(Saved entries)
+++

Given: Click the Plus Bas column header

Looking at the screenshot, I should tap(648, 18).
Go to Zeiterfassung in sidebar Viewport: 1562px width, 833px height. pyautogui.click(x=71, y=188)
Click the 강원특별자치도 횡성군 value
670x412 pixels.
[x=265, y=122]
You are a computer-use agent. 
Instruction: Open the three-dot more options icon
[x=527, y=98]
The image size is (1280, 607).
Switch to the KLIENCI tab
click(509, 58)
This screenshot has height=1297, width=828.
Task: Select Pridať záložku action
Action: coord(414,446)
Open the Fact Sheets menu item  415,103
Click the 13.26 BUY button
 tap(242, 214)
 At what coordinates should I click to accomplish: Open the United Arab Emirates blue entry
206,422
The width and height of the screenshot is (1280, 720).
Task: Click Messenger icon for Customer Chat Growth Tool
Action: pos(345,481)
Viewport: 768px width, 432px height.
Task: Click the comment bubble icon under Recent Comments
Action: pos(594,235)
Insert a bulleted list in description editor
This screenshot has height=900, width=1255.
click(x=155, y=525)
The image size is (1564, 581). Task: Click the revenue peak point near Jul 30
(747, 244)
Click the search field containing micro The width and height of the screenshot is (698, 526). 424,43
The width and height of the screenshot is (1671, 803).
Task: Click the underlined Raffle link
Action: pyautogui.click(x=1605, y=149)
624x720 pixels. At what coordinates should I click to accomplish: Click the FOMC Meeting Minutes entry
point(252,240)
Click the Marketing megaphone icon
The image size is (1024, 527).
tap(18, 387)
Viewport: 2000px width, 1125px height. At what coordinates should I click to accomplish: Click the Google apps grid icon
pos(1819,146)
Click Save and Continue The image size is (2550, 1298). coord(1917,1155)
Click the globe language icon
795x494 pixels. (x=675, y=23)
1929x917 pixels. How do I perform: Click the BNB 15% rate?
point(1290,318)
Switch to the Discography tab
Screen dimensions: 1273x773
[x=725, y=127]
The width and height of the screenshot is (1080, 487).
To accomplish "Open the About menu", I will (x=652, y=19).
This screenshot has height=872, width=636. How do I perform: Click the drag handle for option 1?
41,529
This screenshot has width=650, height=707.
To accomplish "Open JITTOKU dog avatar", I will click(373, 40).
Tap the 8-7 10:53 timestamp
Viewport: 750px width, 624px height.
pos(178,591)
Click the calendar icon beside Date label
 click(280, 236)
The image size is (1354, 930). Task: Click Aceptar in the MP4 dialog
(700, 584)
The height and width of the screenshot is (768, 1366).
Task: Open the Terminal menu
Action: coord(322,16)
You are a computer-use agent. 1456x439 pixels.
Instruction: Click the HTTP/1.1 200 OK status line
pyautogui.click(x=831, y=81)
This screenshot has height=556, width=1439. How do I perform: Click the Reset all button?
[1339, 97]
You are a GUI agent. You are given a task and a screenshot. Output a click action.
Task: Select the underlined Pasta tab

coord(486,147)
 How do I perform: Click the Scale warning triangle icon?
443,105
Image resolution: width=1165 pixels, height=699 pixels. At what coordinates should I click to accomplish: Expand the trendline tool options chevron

+++

_EXERCISE PROMPT_
For the string "agent", search the preceding data and copy every line that includes it.

_ANSWER AREA_
You are a computer-use agent. 
You are a computer-use agent. 1456x439 pixels.
You are a GUI agent. You are given a task and a screenshot. Output a click action.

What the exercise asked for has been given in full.